→ **SELECTED TEXT**
---*---
Any tips/tricks/programs to use would be great. Let me know what you guys got!
To make sure your machine is 100% stable, you have to stress each major component to the max.
CPU, memory, graphics, storage I/O.
I run 3 programs to stress my machine close to the max.
1) Prime95 - This does heavy CPU loading, and moderate RAM loading.
2) QuickPAR - Choose to run 1/2 of the number of cores you have. So if you have 4 cores, run 2 instances. This does moderate to heavy CPU loading, and very heavy RAM loading, and moderate I/O loading.
3) Any 3D game - This typically does moderate CPU/RAM loading, and heavy graphics loading.
Launch Prime95, and do the torture test. Let it run for about 16 minutes, and make sure all cores pass the 1st test. Prime95 checks floating point accuracy, and when things go wrong, you will get warnings, or errors. Warnings typically mean that either the CPU or the RAM is being stressed just a bit too hard. Errors means there is something seriously wrong, and do not do any important work until the problem is solved. You should get zero errors when everything is working fine.
Then, while Prime95 is still running, launch QuickPAR.
QuickPAR is a parity/redundancy calculator allowing you to repair damaged files. Set it to 15% redundancy, and 384,000 block size. Choose between 3 and 4.5 Gb of data. Do this for 1/2 the number of cores you have.
QuickPAR does 3 checks. A quick memory test at the beginning, flaky memory is quickly detected.
At the 50% mark, QuickPAR does a parity check to see if the calculations mesh properly with the hash (or so I believe, it does some sort of complicated check anyways), a failure at the 50% mark usually means memory is being stressed too far, although sometimes it's the CPU.
Finally, once QuickPAR reaches the 100% mark, it checks every file against the redundancy calculation. If there is a failure at this point, usually the CPU is stressed too far, although sometimes it can be the RAM.
If QuickPAR has no errors after the initial memory test, then launch your 3D program. Do not worry if your game is running a bit slow. The goal is to engage all 3, CPU/RAM/GPU, and make sure they all work while loaded to the max.
-----
This method is rigorous, and thorough. I've proved it.
My initial system had 2 Gb of Crucial Ballistix RAM. This RAM worked well for the first four months. Then all of a sudden, I couldn't run it at the DDR2-1066 setting anymore. Reluctantly, I downed the RAM setting to DDR2-800.
At DDR2-1066, Prime95 would fail in a few seconds.
At DDR2-800, Prime95 passed with flying colours.
I would get occasional crashes, perhaps once every week or two.
Then I upgraded my RAM, and purchased, some cheap Kingston DDR2-800 memory.
So I had 2x4 Gb Kingston in the primary slots, and 2x1 Gb Crucial RAM in the secondary ones.
At DDR2-800, Prime95 passed with flying colours.
Crashes reduced to about once every 3 weeks.
I was concerned about the occasional crashes, before the Crucial RAM flake out... I had zero crashes.
I suspected, the crucial memory was flaking out, but didn't know how to test for that.
Another upgrade... old CPU, AMD Phenom 9950 quad core, was upgraded to the AMD Phenom II X6 1090T six core. Now I could do QuickPAR redundancies, while playing my games at the same time.
Crashes increased significantly, once or twice per day.
And I knew there was a problem for sure.
Eventually, I thought out the above testing method, and sure enough, after kicking in the 3rd QuickPAR instance, QuickPAR reported (not on the 1st two, only the 3rd) memory errors right away.
I removed the crucial memory, and voila, everything passed with flying colours. It took my machine about 4 hours to complete the QuickPAR calculations (Prime95 occupies a lot of CPU headroom, so QuickPAR runs about 1/3 slower than normal).
This mix between synthetic stress (Prime95 torture test), real world calculations (QuickPAR instances on real data), and real world gaming (any modern 3D game) is the best way to verify your machine is running top-notch.
Best of luck
--ZeeRoD
---*---
→ **DATASET EXCERPT**

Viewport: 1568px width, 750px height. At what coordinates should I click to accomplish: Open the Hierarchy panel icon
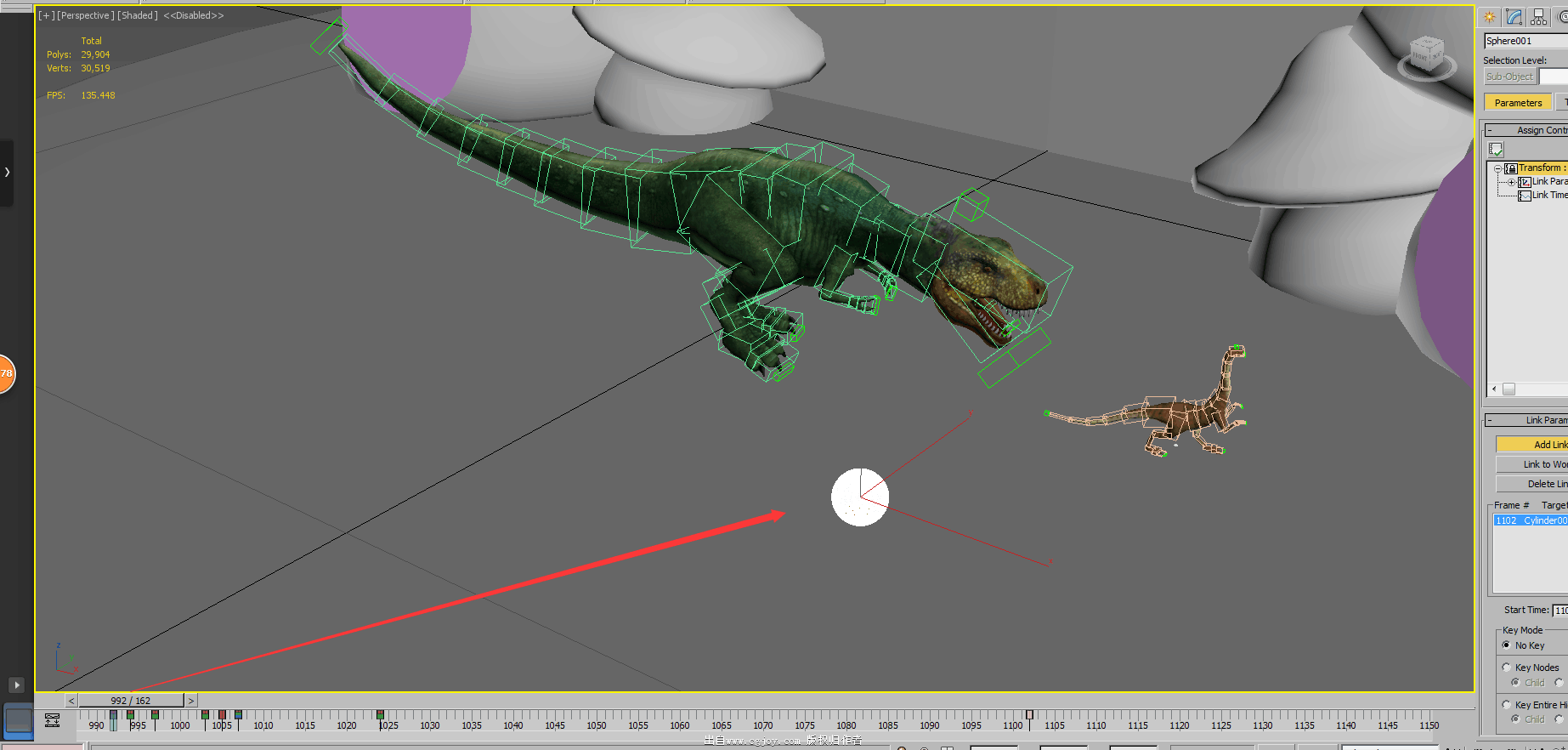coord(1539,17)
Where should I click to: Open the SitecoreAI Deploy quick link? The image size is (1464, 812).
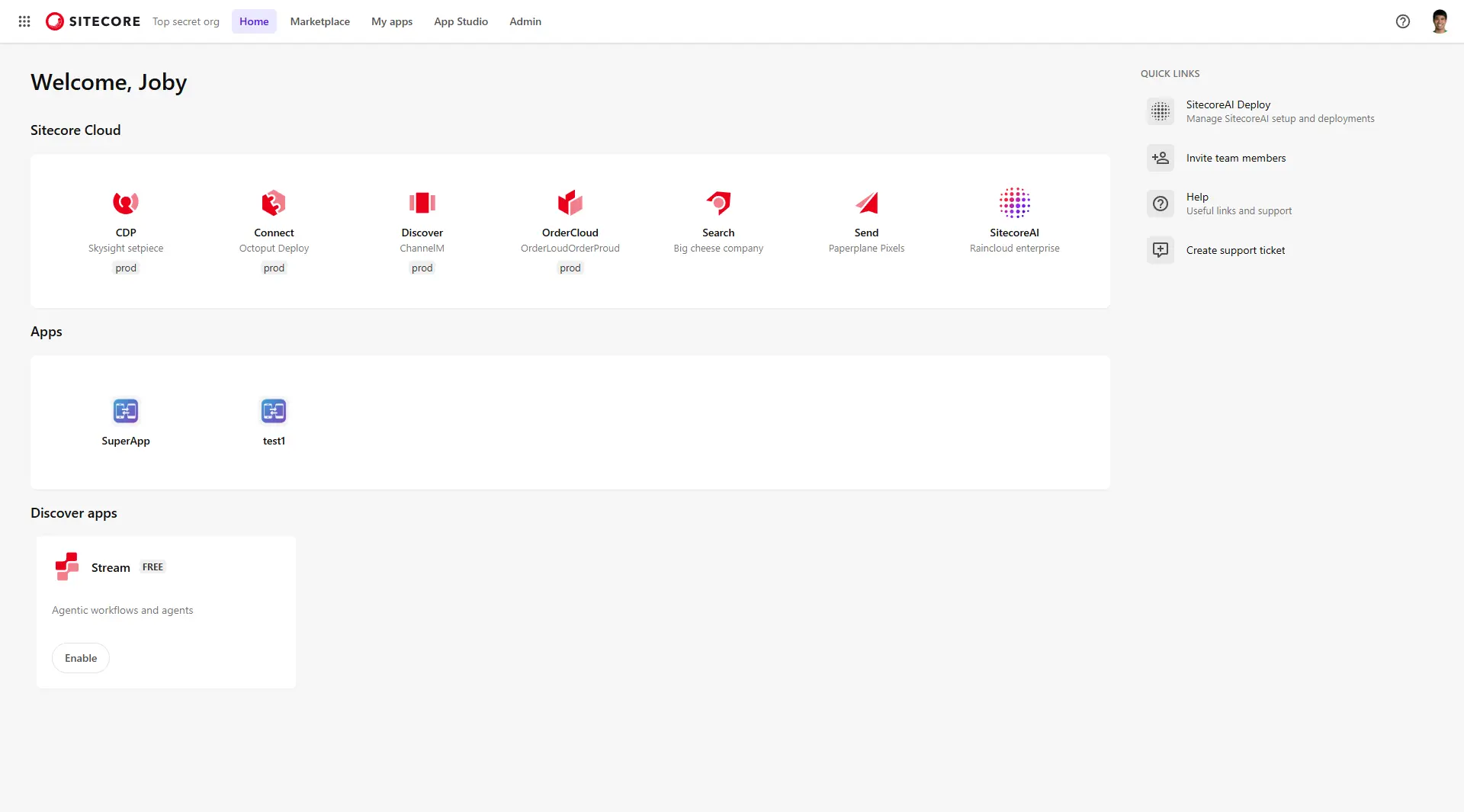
---*---
In the stress-testing post, how long did the machine take to finish the QuickPAR calculations once the Crucial memory was removed? The listing plays no part in this.

About 4 hours.